Commercial rock harvesting is unregulated in Tennessee, specifically excluded from the state “non-coal” surface mining law. No mining permit, reclamation plan, bonding or other basic mining regulations are required.

Large-scale commercial rock harvesting on large tracts of land is relatively recent. In the early 2000’s SOCM members on the Cumberland Plateau found many smaller companies “mining streams for rock,” moving heavy equipment into streams to load up rocks, permanently disrupting and changing stream flow. Led by members of the South Cumberland chapter, SOCM succeeded in negotiating an agreement with the state to issue a moratorium on creek rock mining, a moratorium that currently stands.

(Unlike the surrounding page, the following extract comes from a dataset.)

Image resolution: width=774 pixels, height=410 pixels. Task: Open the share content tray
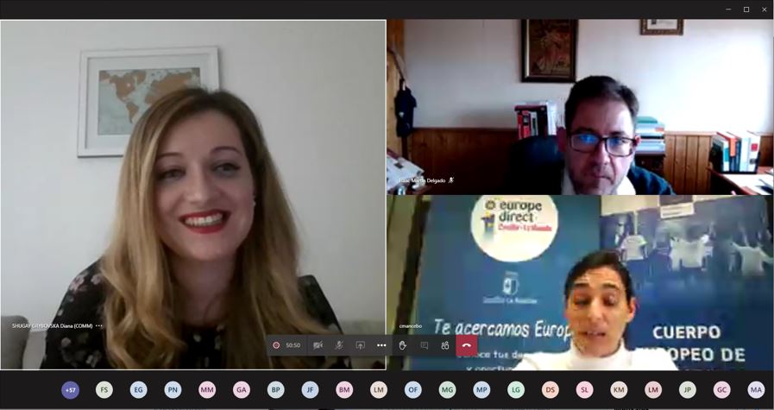click(x=360, y=345)
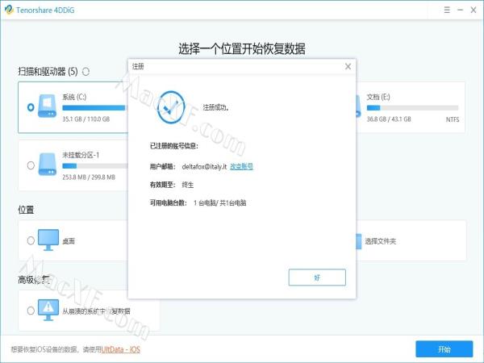The width and height of the screenshot is (484, 363).
Task: Select the 未挂载分区-1 radio button
Action: (31, 165)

State-owned land, where surface and minerals are separate, is not exempt from current commercial rock harvesting. In 2007 commercial rock harvesters mined right through a portion of the Cumberland Trail State Park in Hamilton County. The state sued in Hamilton County to stop the mining. The Hamilton County Judge dismissed the case. The state appealed and14 Tennessee organizations, including SOCM, filed an amicus brief in support of the state. A Court of Appeals decision in June, 2008 set encouraging precedent and sent the case back to Hamilton Country for trial.

Legal questions around this mining include whether rock is included in the definition of “mineral” in common mineral exclusion deeds and the intention of the parties at the time of separation of surface and minerals. In the late 1970’s SOCM won a state legislative bill requiring consent of the surface owner when, at the time of original separation of surface and minerals, the surface owner could not have foreseen strip mining as a method of mining. That legislation, however, applied only to coal strip mining. Another legal question is whether mineral owners can destroy the surface value of property.

“Fieldstone is not mentioned specifically in mineral deeds,” says Landon Medley, “and this kind of commercial harvesting of fieldstone right off the surface of property couldn’t have been imagined. We are also concerned about the potential of mineral owners claiming they own streambed stones as well.”

SOCM is working for regulation of the effects of commercial rock harvesting anywhere in Tennessee, regulation that could have state-wide impact, as well as working through legal and legislative arenas for the rights of surface owners to have a say about what happens on their own land.